#### EXERCISE BRIEF:
From the SNP calling pipeline, set down word for word the passage beginning with "Pipeline of SNP" and continuing through "library construction PCR.".

Pipeline of SNP calling

1. For the data from Ai et al. and Li et al., we used BWA mem (0.7.12-r1039) to align the Illumina short reads to the pig reference genome (Sus scrofa10.2). For the data generated by Wageningen University, the mapping files (bam files) were downloaded from European Nucleotide Archive (ENA) and realigned to the pig reference genome by BWA aln (0.7.5a-r405).

2. Use Picard (version: 1.119) to eliminate duplicated reads generated in library construction PCR.

3. Use tools in GATK (2.5-2-gf57256b) for each sample to realign reads around known indels, and recalibrate base quality score to get more accurate quality score for each base.

4. Use GATK UnifiedGenotyper to call a raw SNPs set from those refined data of all individuals, and then use the variant quality score recalibrate procedure in GATK to identify a high quality set of SNPs.

Dataset entries

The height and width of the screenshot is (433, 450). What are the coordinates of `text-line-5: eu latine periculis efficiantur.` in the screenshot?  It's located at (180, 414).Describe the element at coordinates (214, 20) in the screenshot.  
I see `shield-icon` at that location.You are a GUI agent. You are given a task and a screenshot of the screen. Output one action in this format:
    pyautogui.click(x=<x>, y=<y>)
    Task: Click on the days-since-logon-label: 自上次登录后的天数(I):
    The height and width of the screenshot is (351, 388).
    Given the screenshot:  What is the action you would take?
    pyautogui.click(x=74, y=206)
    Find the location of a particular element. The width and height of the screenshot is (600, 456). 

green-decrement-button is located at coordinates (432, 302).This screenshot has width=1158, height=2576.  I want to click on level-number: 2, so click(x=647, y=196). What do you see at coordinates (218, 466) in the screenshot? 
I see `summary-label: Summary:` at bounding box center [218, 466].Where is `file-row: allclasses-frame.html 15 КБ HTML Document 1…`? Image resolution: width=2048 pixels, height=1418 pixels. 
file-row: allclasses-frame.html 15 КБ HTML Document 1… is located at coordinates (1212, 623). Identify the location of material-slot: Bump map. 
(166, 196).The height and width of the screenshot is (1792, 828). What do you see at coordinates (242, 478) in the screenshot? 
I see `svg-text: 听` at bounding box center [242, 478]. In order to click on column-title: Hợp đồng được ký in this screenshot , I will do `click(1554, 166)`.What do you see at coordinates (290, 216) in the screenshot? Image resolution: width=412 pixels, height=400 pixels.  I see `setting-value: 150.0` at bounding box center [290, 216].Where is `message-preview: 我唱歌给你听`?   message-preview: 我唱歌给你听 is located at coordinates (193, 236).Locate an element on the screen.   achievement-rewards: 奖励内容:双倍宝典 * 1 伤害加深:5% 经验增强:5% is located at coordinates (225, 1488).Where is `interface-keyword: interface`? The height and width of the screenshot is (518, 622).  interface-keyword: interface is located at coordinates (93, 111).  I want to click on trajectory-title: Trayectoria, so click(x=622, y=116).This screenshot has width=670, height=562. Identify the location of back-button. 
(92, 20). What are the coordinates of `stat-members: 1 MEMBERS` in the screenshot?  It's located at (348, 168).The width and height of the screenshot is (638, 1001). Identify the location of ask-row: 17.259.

#### EXERCISE OUTPUT:
Pipeline of SNP calling

1. For the data from Ai et al. and Li et al., we used BWA mem (0.7.12-r1039) to align the Illumina short reads to the pig reference genome (Sus scrofa10.2). For the data generated by Wageningen University, the mapping files (bam files) were downloaded from European Nucleotide Archive (ENA) and realigned to the pig reference genome by BWA aln (0.7.5a-r405).

2. Use Picard (version: 1.119) to eliminate duplicated reads generated in library construction PCR.